| Task item |
Within the listing below, please show every line carrying the string "click".

| Provided data |
--- START ---
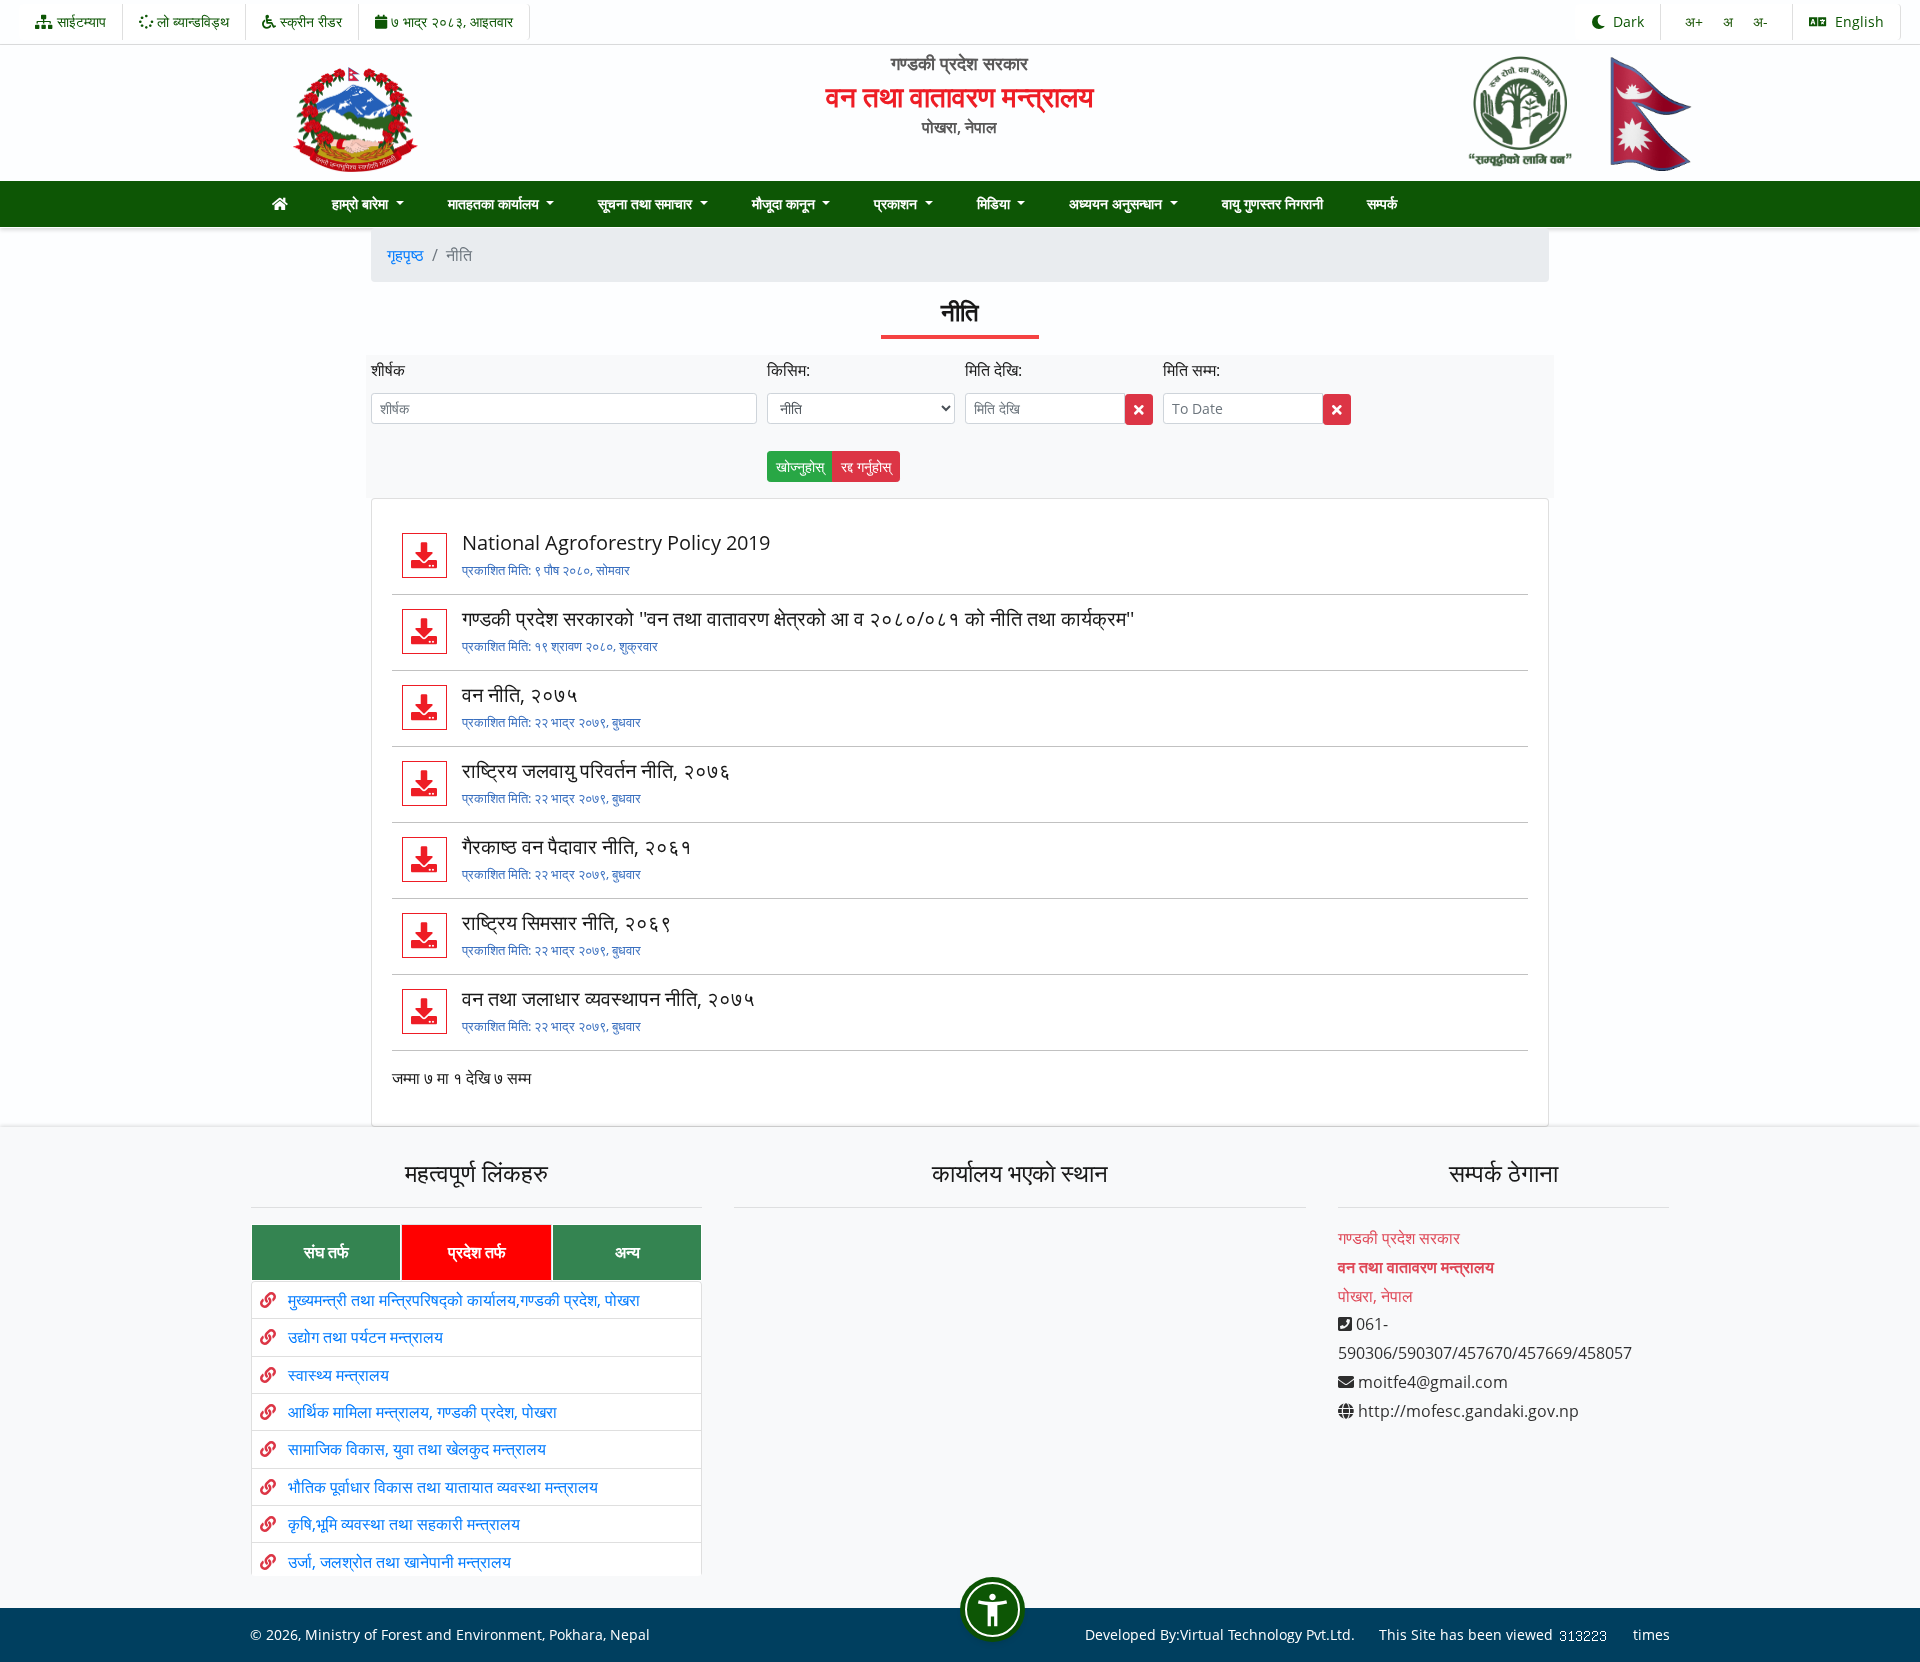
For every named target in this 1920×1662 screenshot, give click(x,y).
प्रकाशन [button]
--- END ---
--- START ---
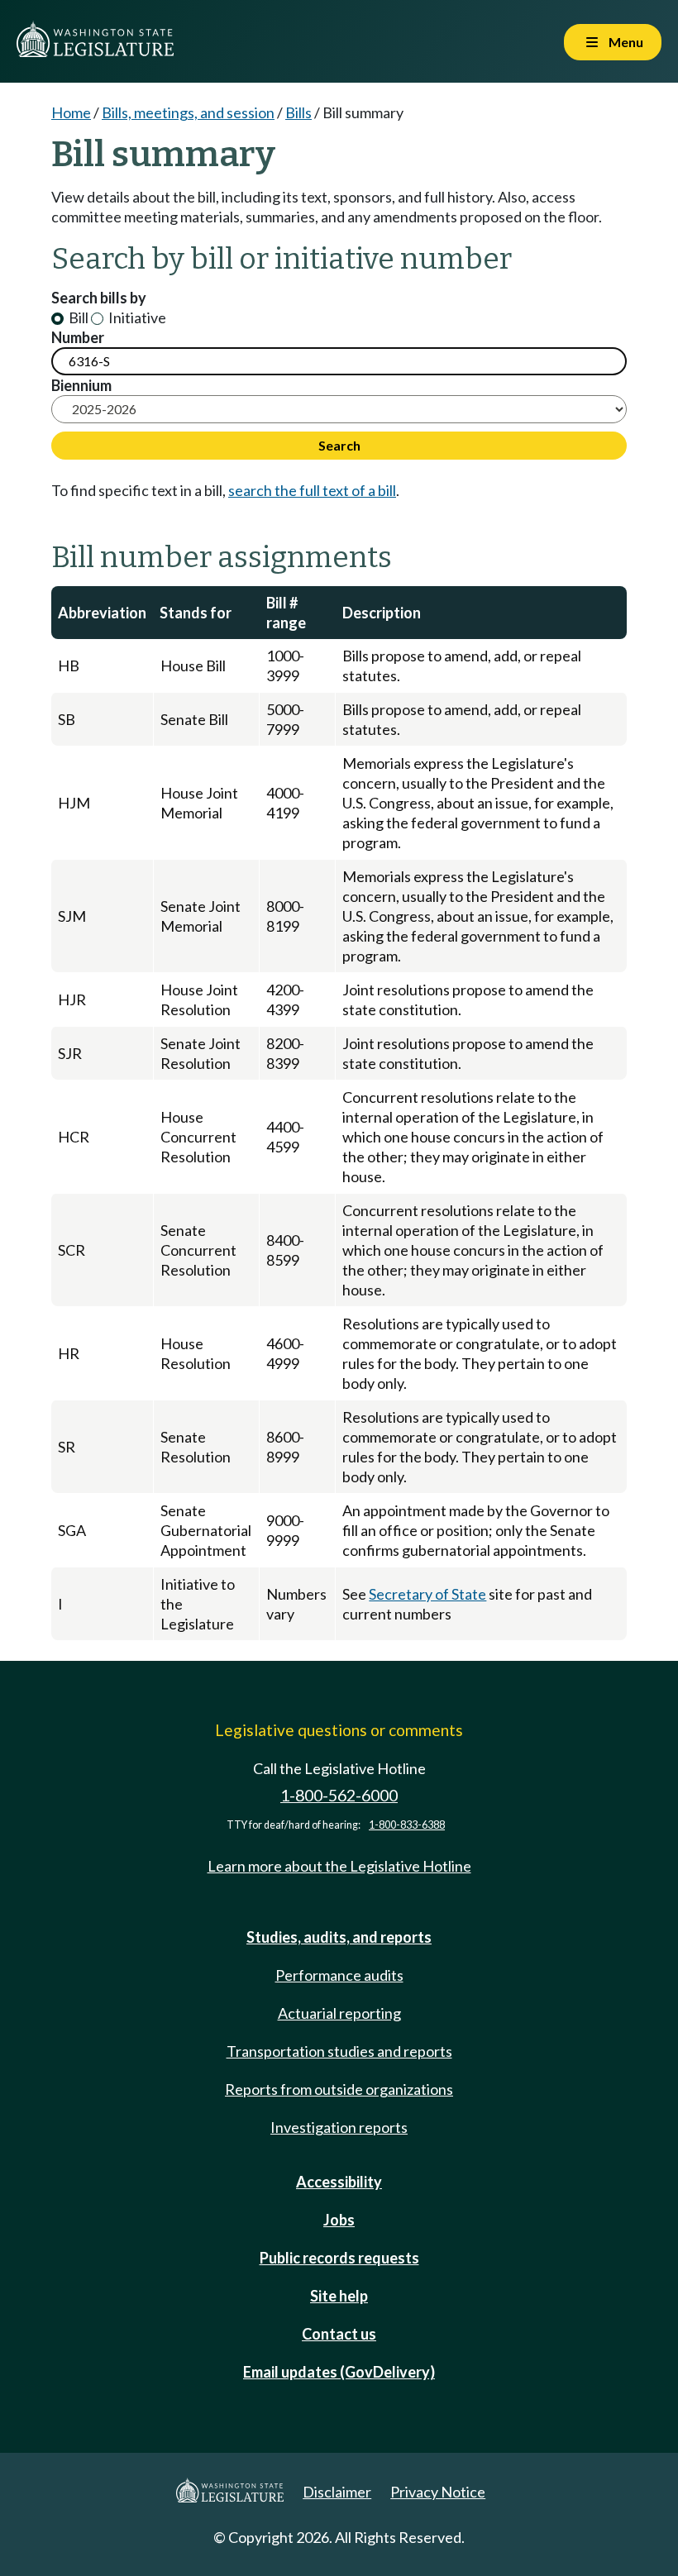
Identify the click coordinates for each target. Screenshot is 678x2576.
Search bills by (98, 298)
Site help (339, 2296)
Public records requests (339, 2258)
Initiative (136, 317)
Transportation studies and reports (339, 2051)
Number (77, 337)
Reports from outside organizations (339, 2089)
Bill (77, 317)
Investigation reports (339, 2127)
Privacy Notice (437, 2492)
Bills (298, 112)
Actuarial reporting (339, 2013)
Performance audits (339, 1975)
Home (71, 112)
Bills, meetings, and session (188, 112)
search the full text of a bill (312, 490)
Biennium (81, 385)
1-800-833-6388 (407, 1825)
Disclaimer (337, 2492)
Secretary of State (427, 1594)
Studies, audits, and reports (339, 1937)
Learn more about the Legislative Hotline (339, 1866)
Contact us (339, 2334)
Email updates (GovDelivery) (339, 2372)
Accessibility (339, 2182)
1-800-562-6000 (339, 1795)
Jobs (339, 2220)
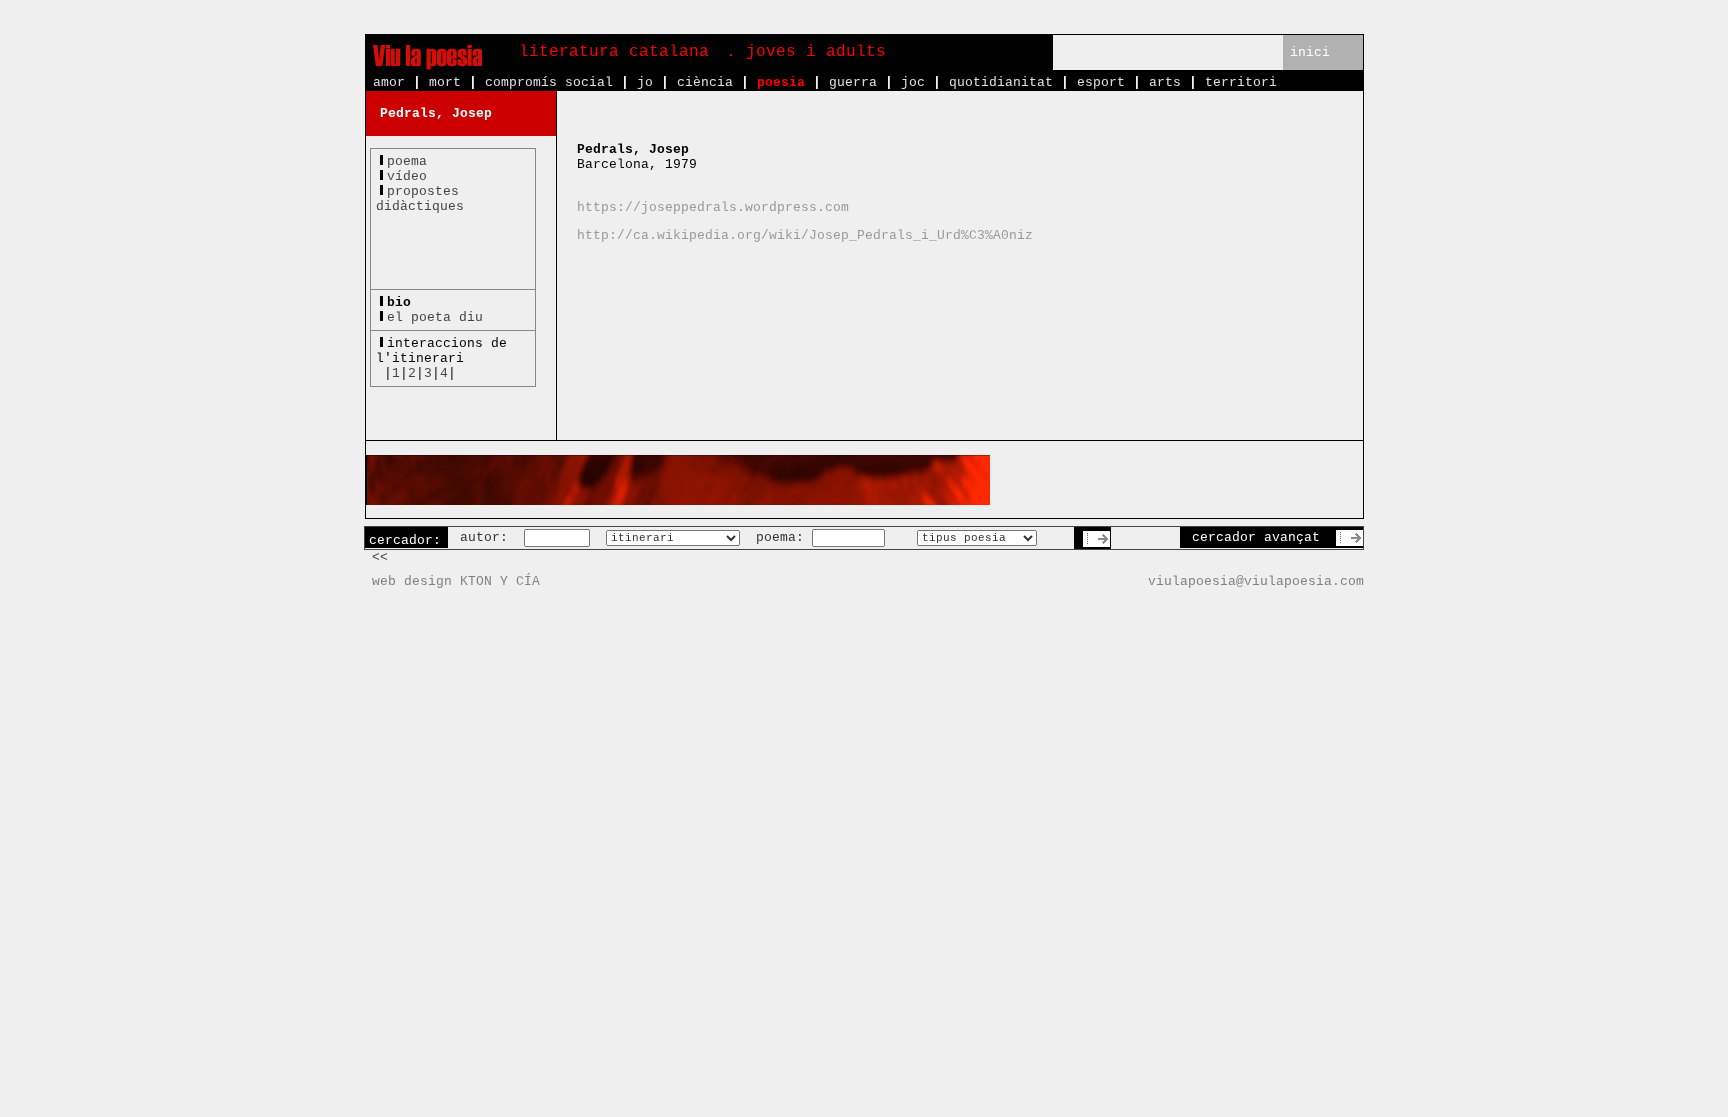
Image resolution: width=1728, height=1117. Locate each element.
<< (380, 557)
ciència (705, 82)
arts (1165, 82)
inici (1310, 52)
--- END ---
| Exercise solution |
For every named target in this 1920×1662 screenshot, give click(x,y).
Identify the click coordinates for each target. Screenshot is 678x2576.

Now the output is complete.